Despite massive and elaborate security precautions the G8 summit ends having been disrupted almost totally. Leaders of the world's richest nations are now left wondering whether they can ever again stage such a gathering.

Though all were at pains to stress that they managed to press on with business, they failed to focus attention on the issues that were supposed to be at the top of the agenda such as aid for Africa, a global health fund and climate change. Instead, the day was dominated by a debate on how to scale down G8 summits with calls for smaller more informal gatherings.

Romano Prodi, president of the European Commission, took a sideswipe at the ever-increasing scale of the meetings and the massive delegations sent to Genoa by the big nations – without naming the biggest culprit, the US, which brought at least 300 official delegates to the Italian city.

"It is important that we meet in a much more simple and sober way," Mr Prodi told journalists. He added: "I don't think that delegations of hundreds of people are necessary. The EU delegation is less than 15 delegates and we could probably have done with a couple of people less."

Jean Chrétien, the Canadian Premier who will host the next G8 summit, also said the gatherings had become overblown and that the events should be "smaller" and "more informal". The Japan-ese delegation at Genoa was said to number 84, while Britain took 30 officials.

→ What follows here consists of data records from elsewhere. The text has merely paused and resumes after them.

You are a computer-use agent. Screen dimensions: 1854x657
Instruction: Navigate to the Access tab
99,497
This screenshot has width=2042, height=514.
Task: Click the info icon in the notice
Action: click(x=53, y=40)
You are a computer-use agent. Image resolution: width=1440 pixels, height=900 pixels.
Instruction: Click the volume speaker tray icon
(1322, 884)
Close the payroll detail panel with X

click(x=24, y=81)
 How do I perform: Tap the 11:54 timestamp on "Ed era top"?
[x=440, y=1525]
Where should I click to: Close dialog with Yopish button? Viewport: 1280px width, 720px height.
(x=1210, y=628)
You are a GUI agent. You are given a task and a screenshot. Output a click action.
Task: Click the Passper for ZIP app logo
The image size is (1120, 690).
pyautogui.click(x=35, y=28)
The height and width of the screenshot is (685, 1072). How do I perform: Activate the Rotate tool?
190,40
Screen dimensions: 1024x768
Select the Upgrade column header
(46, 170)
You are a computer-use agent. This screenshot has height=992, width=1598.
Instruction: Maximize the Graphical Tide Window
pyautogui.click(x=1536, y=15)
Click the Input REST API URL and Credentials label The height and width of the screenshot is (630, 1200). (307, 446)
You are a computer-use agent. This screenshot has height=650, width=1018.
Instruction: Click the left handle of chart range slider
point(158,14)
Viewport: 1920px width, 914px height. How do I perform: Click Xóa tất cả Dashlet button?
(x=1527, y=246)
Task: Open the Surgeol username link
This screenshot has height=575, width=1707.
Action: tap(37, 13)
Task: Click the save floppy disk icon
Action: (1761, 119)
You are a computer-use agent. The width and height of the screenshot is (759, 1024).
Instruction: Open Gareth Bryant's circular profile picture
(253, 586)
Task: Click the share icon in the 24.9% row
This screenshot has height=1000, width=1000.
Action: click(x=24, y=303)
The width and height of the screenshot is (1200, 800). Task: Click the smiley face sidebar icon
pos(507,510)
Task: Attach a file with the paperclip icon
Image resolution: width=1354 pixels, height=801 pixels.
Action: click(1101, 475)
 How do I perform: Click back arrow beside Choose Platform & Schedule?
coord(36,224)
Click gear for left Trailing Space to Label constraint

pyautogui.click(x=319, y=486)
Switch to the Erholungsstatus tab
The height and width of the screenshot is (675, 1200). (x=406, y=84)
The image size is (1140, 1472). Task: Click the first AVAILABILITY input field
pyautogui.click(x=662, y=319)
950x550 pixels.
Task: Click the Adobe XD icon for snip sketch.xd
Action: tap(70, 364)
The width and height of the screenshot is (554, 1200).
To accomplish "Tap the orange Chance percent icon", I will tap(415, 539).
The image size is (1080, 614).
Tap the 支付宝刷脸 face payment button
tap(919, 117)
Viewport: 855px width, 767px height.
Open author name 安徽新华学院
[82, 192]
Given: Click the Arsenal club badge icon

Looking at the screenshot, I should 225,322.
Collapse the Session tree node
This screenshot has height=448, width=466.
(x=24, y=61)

There was no disguising the impact of the violence on the G8 leaders, who had been "traumatised" by the clashes with police, the French President, Jacques Chirac, said.

He argued that leaders have to find a way to address the problems that brought thousands of protesters to Genoa. President Bush said he was "very concerned about the violence, the tragic loss of life that occurred". But while also regretting the "tragedy", Tony Blair insisted that it was "important as well ... to realise that the work that the summit is doing is important work".

The continuing controversy overshadowed a new partnership initiative with Africa, pioneered by Mr Blair, which will involve a pact with 8-10 reforming African governments. They will agree to focus on several issues including democracy, the fight against corruption and the need for private investment.